- _YOUR ASSIGNMENT_: Begin at the line below that has "This screenshot has width=840, height=1422." and stop after the line that has "Image resolution: width=1200". Please restate only those lines, word for word.

[[ EXTRACTED DATA open ]]

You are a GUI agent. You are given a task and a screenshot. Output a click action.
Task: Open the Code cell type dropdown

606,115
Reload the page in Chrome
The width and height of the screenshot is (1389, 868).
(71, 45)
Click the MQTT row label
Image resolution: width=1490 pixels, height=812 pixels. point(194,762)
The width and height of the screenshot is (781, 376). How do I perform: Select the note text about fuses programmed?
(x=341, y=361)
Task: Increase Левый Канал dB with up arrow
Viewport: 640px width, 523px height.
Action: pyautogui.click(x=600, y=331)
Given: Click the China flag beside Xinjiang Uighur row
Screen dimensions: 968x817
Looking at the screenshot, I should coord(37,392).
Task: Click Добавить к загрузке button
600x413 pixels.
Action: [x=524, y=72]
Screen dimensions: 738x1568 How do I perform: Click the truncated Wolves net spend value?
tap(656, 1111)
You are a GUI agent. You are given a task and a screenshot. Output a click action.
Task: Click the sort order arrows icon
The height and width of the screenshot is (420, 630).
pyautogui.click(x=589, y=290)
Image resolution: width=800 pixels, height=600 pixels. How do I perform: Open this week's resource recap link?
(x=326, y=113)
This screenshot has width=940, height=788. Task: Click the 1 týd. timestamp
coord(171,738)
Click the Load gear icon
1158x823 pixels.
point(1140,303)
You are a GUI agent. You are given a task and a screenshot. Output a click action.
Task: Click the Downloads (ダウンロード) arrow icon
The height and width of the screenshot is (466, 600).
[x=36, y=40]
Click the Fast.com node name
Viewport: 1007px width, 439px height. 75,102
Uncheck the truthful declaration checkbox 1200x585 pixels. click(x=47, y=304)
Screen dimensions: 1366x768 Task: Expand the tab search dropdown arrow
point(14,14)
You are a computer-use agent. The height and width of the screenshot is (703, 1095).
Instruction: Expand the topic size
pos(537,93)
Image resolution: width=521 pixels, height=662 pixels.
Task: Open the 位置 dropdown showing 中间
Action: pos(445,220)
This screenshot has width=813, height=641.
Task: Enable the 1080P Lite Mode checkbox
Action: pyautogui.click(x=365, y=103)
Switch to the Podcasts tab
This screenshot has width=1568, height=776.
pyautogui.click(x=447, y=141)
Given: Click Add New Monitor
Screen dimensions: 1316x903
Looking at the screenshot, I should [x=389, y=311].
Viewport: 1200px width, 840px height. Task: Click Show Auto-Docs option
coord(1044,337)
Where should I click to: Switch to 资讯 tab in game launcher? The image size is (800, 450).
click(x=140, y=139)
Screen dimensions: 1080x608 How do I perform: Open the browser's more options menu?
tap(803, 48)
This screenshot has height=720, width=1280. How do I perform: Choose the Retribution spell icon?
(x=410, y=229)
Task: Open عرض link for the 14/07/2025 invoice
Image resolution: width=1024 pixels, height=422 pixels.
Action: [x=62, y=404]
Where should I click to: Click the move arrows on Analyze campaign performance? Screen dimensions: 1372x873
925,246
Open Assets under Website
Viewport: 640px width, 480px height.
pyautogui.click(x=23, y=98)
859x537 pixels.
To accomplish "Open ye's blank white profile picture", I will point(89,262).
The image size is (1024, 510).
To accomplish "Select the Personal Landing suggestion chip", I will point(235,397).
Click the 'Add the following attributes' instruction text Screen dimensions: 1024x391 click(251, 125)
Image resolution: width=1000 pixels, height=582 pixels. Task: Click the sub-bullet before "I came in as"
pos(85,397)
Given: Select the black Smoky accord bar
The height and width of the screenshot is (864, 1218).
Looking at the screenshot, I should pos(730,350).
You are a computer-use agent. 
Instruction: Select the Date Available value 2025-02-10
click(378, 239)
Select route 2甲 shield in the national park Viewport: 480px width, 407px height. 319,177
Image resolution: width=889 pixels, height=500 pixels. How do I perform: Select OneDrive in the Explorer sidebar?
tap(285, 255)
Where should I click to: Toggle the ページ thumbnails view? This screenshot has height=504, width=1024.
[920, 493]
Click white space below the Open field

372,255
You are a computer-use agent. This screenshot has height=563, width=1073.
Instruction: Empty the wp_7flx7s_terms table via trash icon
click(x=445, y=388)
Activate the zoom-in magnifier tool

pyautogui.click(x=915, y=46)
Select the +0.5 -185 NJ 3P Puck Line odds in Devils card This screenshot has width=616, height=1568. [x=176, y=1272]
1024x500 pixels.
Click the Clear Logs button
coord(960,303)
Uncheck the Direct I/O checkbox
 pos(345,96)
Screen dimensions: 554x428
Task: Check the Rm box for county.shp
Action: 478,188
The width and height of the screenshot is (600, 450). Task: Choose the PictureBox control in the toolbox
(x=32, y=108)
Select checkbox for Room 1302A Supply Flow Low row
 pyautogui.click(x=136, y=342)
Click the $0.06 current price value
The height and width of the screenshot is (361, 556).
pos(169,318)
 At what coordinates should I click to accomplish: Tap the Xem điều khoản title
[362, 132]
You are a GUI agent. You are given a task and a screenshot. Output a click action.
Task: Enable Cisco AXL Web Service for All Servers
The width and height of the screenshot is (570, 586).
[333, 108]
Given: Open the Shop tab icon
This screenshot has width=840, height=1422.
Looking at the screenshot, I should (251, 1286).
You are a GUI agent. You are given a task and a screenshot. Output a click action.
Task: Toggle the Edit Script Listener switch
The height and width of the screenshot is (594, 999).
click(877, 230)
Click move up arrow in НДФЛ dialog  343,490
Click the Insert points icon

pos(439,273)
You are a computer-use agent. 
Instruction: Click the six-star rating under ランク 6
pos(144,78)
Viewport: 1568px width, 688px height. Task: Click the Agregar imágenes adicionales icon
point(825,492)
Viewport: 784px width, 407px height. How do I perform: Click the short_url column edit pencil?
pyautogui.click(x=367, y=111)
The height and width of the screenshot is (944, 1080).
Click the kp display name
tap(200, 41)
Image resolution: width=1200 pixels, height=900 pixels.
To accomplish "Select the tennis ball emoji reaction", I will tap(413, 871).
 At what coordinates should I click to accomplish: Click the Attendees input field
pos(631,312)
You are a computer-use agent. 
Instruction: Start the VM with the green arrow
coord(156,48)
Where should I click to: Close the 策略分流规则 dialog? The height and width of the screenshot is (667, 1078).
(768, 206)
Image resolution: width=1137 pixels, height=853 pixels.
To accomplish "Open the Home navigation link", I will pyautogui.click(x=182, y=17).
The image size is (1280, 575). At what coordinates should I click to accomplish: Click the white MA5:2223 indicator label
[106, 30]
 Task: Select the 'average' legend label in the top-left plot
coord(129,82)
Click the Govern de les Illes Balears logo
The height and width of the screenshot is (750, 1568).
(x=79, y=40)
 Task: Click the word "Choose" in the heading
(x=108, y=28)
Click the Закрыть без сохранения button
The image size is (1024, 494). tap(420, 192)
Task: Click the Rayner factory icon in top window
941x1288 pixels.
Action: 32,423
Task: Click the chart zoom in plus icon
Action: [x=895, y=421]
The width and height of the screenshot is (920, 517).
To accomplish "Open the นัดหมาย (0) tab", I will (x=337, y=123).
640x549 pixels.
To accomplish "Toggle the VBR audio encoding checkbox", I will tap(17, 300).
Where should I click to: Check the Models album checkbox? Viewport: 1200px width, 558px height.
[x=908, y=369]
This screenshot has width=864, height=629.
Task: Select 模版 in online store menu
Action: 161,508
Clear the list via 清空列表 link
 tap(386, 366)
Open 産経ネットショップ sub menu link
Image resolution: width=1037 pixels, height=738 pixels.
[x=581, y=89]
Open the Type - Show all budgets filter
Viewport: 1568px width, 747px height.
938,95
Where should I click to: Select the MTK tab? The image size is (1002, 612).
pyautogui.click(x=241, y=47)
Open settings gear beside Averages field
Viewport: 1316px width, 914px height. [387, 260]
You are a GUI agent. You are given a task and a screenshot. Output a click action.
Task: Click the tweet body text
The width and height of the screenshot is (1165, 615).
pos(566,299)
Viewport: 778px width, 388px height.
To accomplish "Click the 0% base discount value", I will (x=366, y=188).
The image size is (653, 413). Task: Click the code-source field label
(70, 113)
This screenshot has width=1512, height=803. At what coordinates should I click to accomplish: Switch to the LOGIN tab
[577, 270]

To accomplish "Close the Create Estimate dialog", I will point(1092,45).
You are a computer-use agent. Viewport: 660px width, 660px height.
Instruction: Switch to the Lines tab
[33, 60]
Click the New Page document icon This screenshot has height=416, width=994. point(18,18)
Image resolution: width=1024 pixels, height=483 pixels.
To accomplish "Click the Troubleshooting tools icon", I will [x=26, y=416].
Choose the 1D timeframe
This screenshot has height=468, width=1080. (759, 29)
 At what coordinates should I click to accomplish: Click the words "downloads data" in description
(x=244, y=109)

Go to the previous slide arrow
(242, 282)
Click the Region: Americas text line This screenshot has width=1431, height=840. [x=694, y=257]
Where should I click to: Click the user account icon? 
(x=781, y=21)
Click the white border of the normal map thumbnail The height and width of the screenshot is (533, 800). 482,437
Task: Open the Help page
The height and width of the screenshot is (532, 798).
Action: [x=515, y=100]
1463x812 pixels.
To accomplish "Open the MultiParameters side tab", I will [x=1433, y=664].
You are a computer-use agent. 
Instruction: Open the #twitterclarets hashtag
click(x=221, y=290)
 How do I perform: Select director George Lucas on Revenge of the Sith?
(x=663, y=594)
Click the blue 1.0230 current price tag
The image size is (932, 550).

[[ EXTRACTED DATA closed ]]

- _REPLY_:
This screenshot has width=840, height=1422.
Looking at the screenshot, I should (251, 1286).
You are a GUI agent. You are given a task and a screenshot. Output a click action.
Task: Toggle the Edit Script Listener switch
The height and width of the screenshot is (594, 999).
click(877, 230)
Click move up arrow in НДФЛ dialog  343,490
Click the Insert points icon

pos(439,273)
You are a computer-use agent. 
Instruction: Click the six-star rating under ランク 6
pos(144,78)
Viewport: 1568px width, 688px height. Task: Click the Agregar imágenes adicionales icon
point(825,492)
Viewport: 784px width, 407px height. How do I perform: Click the short_url column edit pencil?
pyautogui.click(x=367, y=111)
The height and width of the screenshot is (944, 1080).
Click the kp display name
tap(200, 41)
Image resolution: width=1200 pixels, height=900 pixels.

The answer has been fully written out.